### Your task
The lines below, from the one holding "Where should I" through the final line, are to be copied exactly, with no other lines and no pictures.

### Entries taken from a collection
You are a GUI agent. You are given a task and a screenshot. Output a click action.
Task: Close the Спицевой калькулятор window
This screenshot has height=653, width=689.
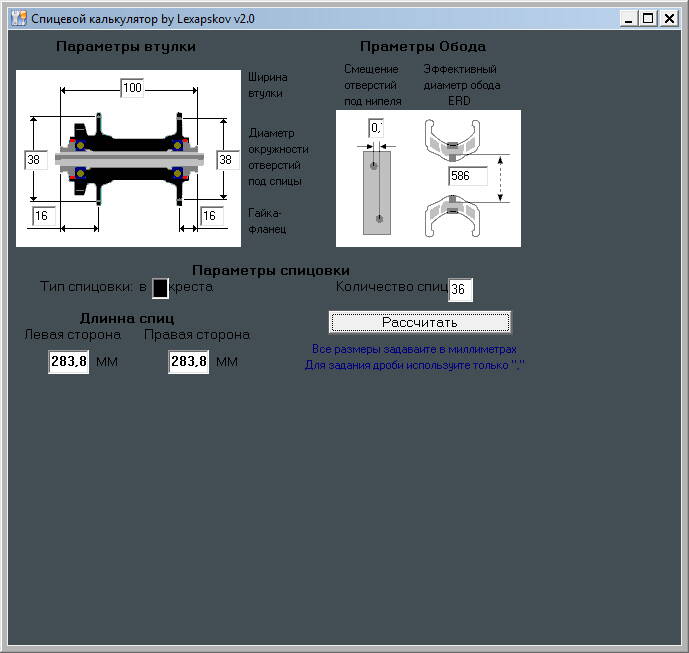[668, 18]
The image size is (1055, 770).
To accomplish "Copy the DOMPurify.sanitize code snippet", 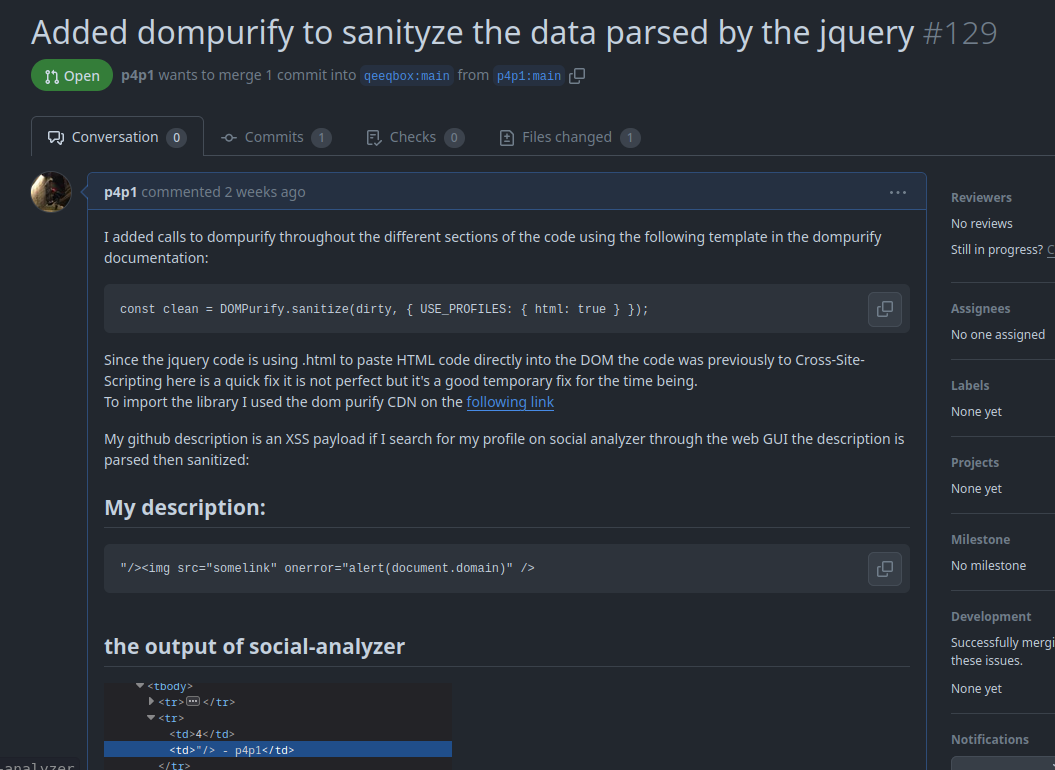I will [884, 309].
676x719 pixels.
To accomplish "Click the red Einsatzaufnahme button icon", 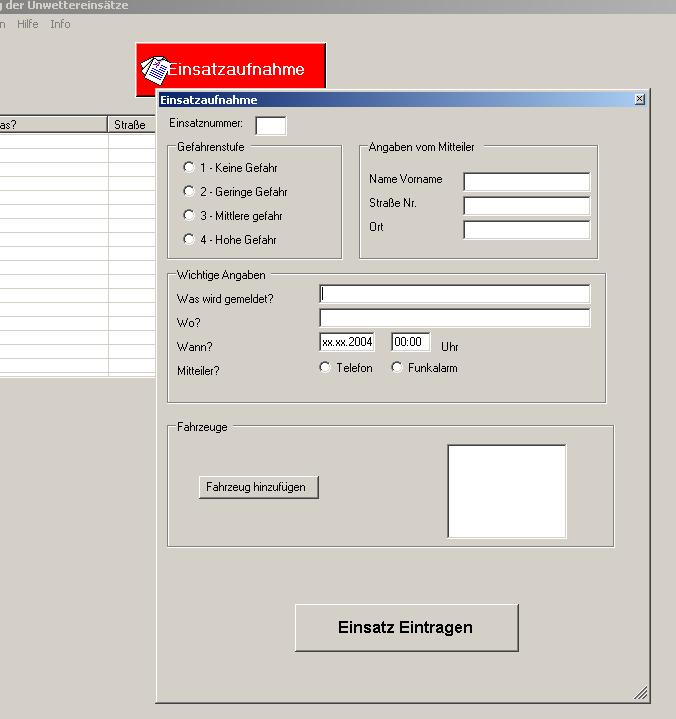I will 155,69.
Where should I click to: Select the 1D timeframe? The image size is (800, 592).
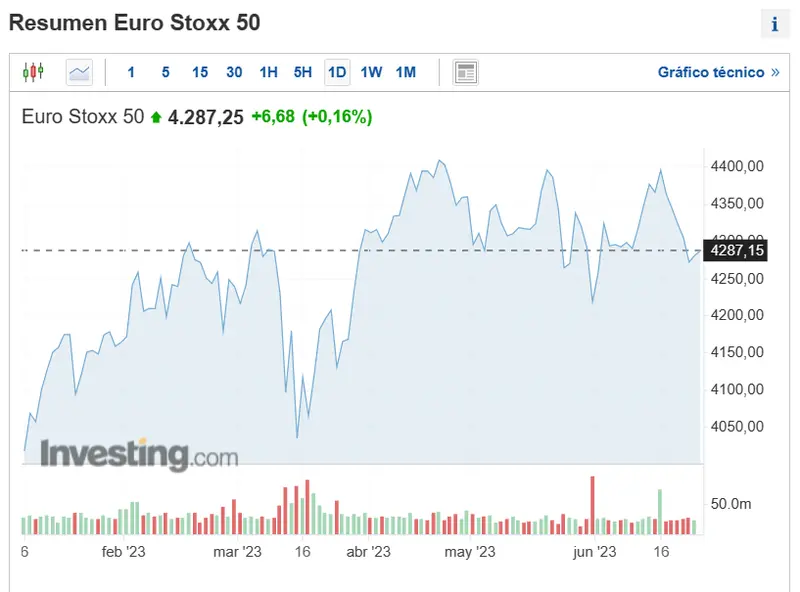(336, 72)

### Solution to the problem
Where should I click to: Select the 1D timeframe? The image size is (800, 592).
(336, 72)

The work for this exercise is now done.